::: TEXTABSCHNITT
Kunststoffe im Kanusport

Kunststoffe (Plastic, auch Plastik) im Kanusport. 
Mit diesen Zeilen will ich versuchen, etwas Licht ins heillose Durcheinander der Kunststoffbezeichnungen in unserem Sport zu bringen. Die Ausführung erhebt keinen Anspruch auf Vollständigkeit und etwaige Fehler seien mir als Laie verziehen. Herr Chem. Ing. Hans Frohning hat die schlimmsten Fehler korrigiert.

Kunststoffe teilt man ein in Thermoplaste, Duroplaste, Elastomere. Da die Übergänge oft fließend sind, ist es nicht immer einfach Kunststoffe in diese drei Hauptgruppen einzuteilen.
Der Hersteller kann jeden Kunststoff manipulieren, die Grundeigenschaften bleiben aber in der Regel erhalten. Mit billigen Beimengungen kann man teure Kunststoffe strecken. So wie Mutter den kostbaren Braten mit schnell geschälten Kartoffeln und die Suppe mit einer Kelle Wasser verlängerte, wenn sich plötzlich Besuch einstellte. Bei den, hinter den technischen Bezeichnungen, angegebenen Namen handelt es sich um eingetragene Firmennamen, die oft bekannter sind als die technische Bezeichnung.


Thermoplaste 
lassen sich thermisch verformen, das heißt unter Einwirkung von Hitze werden sie weich und lassen sich dann in andere Gestalten umformen. Viele dieser Kunststoffe lassen sich schweißen. Aber immer nur mit Hitze und mit Druck. Das ineinander laufen lassen, wie beim Metallschweißen, funktioniert nicht einwandfrei. Wir begegnen den Materialien in fester Form, als Gewebe, als Folien und als Schaumstoff.


Polyethylen, (PE), Hostalen
Wir unterscheiden Hochdruck -, Niederdruck- und vernetztes Polyethylen.
::::::
GESTELLTE AUFGABE A » Gib Zeilen aus der Auflistung unverändert wieder: Fang bei der Zeile mit „Image resolution: width=1456“ an und hör nach der Zeile mit „Trash is located at coordinates (309, 84).“ auf, beide eingeschlossen.
Text und Auflistung sind zwei voneinander unabhängige Materialien.
::: DATEN DIESER ÜBUNG
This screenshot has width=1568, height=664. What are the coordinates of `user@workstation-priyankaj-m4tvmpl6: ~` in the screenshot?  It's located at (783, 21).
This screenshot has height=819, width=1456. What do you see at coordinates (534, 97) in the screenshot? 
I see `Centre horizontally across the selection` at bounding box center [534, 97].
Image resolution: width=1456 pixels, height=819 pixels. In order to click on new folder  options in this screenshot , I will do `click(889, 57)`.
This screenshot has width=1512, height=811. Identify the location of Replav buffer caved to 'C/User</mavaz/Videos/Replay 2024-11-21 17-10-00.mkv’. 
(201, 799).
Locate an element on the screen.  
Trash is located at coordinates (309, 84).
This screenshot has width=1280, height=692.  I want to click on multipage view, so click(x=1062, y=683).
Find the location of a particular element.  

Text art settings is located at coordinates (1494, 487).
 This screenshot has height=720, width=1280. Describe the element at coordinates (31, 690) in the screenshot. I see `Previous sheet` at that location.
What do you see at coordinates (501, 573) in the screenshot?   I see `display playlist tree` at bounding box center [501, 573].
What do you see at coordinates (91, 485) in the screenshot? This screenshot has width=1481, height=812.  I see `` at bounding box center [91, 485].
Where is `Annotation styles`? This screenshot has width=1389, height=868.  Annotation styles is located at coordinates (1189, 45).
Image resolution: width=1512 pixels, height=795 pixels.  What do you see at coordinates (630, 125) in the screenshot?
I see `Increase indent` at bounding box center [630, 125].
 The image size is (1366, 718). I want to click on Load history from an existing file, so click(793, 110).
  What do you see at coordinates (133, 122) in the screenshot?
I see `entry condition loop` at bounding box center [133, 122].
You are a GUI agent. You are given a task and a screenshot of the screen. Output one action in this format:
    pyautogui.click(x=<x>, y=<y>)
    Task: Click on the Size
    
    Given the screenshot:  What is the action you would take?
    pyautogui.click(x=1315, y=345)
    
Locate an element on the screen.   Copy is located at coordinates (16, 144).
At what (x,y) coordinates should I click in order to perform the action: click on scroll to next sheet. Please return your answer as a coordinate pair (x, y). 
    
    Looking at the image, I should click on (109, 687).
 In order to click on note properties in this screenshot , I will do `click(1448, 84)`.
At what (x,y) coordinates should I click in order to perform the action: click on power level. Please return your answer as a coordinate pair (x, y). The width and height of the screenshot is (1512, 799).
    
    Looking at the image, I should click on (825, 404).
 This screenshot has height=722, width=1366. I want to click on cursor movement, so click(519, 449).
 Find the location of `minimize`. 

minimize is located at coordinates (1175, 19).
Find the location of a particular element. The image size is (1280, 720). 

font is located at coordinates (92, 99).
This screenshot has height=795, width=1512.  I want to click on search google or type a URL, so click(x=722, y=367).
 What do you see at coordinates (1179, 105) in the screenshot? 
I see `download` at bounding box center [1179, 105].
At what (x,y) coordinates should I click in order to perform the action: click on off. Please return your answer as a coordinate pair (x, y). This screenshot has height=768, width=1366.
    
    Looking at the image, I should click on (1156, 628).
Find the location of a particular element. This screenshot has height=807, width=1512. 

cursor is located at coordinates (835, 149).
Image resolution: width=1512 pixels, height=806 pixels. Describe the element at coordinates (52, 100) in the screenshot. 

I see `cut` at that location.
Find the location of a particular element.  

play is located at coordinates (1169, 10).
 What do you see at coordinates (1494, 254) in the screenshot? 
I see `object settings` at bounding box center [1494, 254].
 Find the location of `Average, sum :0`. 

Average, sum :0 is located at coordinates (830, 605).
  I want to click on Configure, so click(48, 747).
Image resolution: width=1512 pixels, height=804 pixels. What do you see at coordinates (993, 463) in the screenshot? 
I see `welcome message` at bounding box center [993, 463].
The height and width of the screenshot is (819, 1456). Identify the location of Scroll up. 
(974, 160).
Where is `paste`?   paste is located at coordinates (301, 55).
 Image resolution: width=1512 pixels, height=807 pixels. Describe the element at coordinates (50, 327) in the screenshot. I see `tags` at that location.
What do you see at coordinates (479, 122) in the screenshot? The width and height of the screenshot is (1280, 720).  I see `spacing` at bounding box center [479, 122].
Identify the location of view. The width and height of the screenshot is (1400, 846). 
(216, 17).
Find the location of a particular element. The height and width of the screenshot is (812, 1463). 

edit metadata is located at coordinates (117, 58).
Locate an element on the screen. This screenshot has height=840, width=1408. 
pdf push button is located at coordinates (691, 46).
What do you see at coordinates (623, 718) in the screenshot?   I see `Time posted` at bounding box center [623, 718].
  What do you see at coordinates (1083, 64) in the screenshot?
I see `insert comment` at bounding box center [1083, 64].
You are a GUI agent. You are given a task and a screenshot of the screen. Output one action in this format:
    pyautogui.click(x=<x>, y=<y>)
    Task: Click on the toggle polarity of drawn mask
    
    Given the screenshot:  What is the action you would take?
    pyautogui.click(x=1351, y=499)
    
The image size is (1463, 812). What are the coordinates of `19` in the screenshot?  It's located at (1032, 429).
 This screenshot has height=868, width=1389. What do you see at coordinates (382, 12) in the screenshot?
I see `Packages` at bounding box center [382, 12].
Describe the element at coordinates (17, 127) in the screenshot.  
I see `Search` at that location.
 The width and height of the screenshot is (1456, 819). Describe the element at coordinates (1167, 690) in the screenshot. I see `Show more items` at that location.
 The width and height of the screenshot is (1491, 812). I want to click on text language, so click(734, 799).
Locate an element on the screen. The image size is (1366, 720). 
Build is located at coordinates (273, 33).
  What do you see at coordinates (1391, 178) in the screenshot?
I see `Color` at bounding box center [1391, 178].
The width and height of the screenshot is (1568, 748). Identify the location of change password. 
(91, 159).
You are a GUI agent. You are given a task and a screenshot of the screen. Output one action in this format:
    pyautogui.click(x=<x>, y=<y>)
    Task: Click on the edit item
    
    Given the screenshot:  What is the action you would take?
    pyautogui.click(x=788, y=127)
::::::
GESTELLTE AUFGABE B » Schreib den Text über Kunststoffe im Kanusport im Anschluss an seinen letzten Satz weiter.

ERGEBNIS DER AUFGABE A »
Image resolution: width=1456 pixels, height=819 pixels. In order to click on new folder  options in this screenshot , I will do `click(889, 57)`.
This screenshot has width=1512, height=811. Identify the location of Replav buffer caved to 'C/User</mavaz/Videos/Replay 2024-11-21 17-10-00.mkv’. 
(201, 799).
Locate an element on the screen.  
Trash is located at coordinates (309, 84).

ERGEBNIS DER AUFGABE B »
Nur Niederdruckpolyethylen lässt sich schweißen. PE lässt sich fast nicht kleben. Es ist leichter als Wasser und verbrennt nahezu rückstandslos mit einem Geruch nach Paraffin-Kerzen, mit denen es chemisch sehr nahe verwandt ist. Es ist sehr unbeständig gegen Verwitterung, dadurch hängen die Folienfetzen nicht so lange am Ufer in den Büschen.
Wir begegnen dem Material bei Bootsrümpfen, Einkaufstüten, Bauplanen, als billige Tarps, Zeltböden bei Billigzelten, Zeltheringen und vorgereckt als Kern der superleichten Dyneema- Leinen, Plastiktonnen -und Behälter, Isomatten (Evazote, Plastazote) Abschottungen, Stützschäumen in Booten und Schäumen in billigen Schwimmwesten (härter als PVC-Schaum).


Polypropylen, (PP)
Ist mit dem Polyethylen verwandt, ist auch leichter als Wasser und verbrennt ebenfalls fast rückstandslos. Allerdings ist der Geruch gegenüber dem PE kräftiger und stechend.
Die wichtigsten Anwendungen: Wurfleinen, da leicht und schwimmbar, Gurte an Taschen und Rucksäcken, da billig und leicht, leider aber auch bei billigen Verzurrgurten für den Bootstransport, die aus Polyester sein sollten.


Polyamid, (PA) Nylon, Perlon
Ist ein hochwertiger, schlagzäher Kunststoff. Das Material nimmt Wasser auf. Vorteilhaft bei Gleitlagern, diese können mit Wasser geschmiert werden. Nachteilig bei Seilen und Zelten. Zelte aus Nylon hängen morgens, wenn sie nass sind, wie Säcke. Gurte und Seile können sich bei Feuchtigkeit lockern.
Wir begegnen dem Material bei Maschinengehäusen, Bilgepumpen, Decksbeschlägen, Bootswagenfelgen und Lagern. Seilen, Angelleinen (Silk) Bergseilen und in allen möglichen Variationen in Gewebeform für Bekleidung, Spritzdecken, Säcken, Trekking-Zelten, Schwimmwesten, usw.


Polyester, (PET), Diolen, Trevira, Terrylen
Steht in dauerndem Konkurrenzkampf mit Polyamidfäden. Es nimmt kein Wasser auf und ist somit formstabil. Die UV-Beständigkeit ist besser als bei Polyamid. Allerdings ist die Reißfestigkeit im Neuzustand schlechter als bei Polyamid. Bergseile werden nur einige Jahre verwendet und Fallschirme immer nur für kurze Zeit, da ist immer noch Nylon angesagt.
Die wichtigsten Anwendungen: Hochwertige Gurte, Zölzer- Verzurrgurte, Schotleinen, Fallleinen, Dyneema- Außenmantel, Thermounterwäsche, Fleece, Trekking-Zelte, Tarps, Gewebe für Faltboot- und Schlauchboothäute, Gewebe für Planen, Rucksäcke, als Mischfaden für Trekkingbekleidung, aber auch: Getränkeflaschen, transparente Behälter.


Polyvinylchlorid, (PVC)
Ist ein hartes Material und verirrt sich nur selten in unserem Sport.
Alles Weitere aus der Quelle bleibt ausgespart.